▶ **EXERCISE REQUIREMENTS**: What you return must match the records exactly, with every line included.
*** Opening SUPPLIED DATA ***
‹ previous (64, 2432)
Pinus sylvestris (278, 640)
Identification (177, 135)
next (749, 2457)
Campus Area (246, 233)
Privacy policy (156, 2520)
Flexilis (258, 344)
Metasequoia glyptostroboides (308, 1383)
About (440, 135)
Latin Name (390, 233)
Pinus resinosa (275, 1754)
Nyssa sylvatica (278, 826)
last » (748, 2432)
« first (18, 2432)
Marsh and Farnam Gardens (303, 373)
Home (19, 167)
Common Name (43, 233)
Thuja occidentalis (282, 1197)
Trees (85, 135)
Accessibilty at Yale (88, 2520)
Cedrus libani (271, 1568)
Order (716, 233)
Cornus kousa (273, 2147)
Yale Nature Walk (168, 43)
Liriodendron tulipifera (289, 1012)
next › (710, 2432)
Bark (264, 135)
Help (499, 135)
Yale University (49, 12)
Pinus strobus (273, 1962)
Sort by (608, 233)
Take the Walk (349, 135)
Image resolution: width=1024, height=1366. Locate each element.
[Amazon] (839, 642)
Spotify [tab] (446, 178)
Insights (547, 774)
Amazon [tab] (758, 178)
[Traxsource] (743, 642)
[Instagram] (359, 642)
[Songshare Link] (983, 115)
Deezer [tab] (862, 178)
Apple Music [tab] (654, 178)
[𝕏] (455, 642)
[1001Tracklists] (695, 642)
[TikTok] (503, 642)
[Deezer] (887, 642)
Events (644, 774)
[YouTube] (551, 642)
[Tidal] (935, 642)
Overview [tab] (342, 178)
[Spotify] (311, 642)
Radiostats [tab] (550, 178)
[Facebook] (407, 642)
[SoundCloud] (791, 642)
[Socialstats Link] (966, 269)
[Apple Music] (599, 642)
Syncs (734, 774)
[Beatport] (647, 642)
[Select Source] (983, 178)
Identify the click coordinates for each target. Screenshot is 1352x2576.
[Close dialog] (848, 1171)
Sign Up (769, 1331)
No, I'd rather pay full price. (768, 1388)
*** Closing SUPPLIED DATA ***
▶ **SOLUTION TO THIS EXERCISE**:
‹ previous (64, 2432)
Pinus sylvestris (278, 640)
Identification (177, 135)
next (749, 2457)
Campus Area (246, 233)
Privacy policy (156, 2520)
Flexilis (258, 344)
Metasequoia glyptostroboides (308, 1383)
About (440, 135)
Latin Name (390, 233)
Pinus resinosa (275, 1754)
Nyssa sylvatica (278, 826)
last » (748, 2432)
« first (18, 2432)
Marsh and Farnam Gardens (303, 373)
Home (19, 167)
Common Name (43, 233)
Thuja occidentalis (282, 1197)
Trees (85, 135)
Accessibilty at Yale (88, 2520)
Cedrus libani (271, 1568)
Order (716, 233)
Cornus kousa (273, 2147)
Yale Nature Walk (168, 43)
Liriodendron tulipifera (289, 1012)
next › (710, 2432)
Bark (264, 135)
Help (499, 135)
Yale University (49, 12)
Pinus strobus (273, 1962)
Sort by (608, 233)
Take the Walk (349, 135)
Image resolution: width=1024, height=1366. Locate each element.
[Amazon] (839, 642)
Spotify [tab] (446, 178)
Insights (547, 774)
Amazon [tab] (758, 178)
[Traxsource] (743, 642)
[Instagram] (359, 642)
[Songshare Link] (983, 115)
Deezer [tab] (862, 178)
Apple Music [tab] (654, 178)
[𝕏] (455, 642)
[1001Tracklists] (695, 642)
[TikTok] (503, 642)
[Deezer] (887, 642)
Events (644, 774)
[YouTube] (551, 642)
[Tidal] (935, 642)
Overview [tab] (342, 178)
[Spotify] (311, 642)
Radiostats [tab] (550, 178)
[Facebook] (407, 642)
[SoundCloud] (791, 642)
[Socialstats Link] (966, 269)
[Apple Music] (599, 642)
Syncs (734, 774)
[Beatport] (647, 642)
[Select Source] (983, 178)
Identify the click coordinates for each target. Screenshot is 1352x2576.
[Close dialog] (848, 1171)
Sign Up (769, 1331)
No, I'd rather pay full price. (768, 1388)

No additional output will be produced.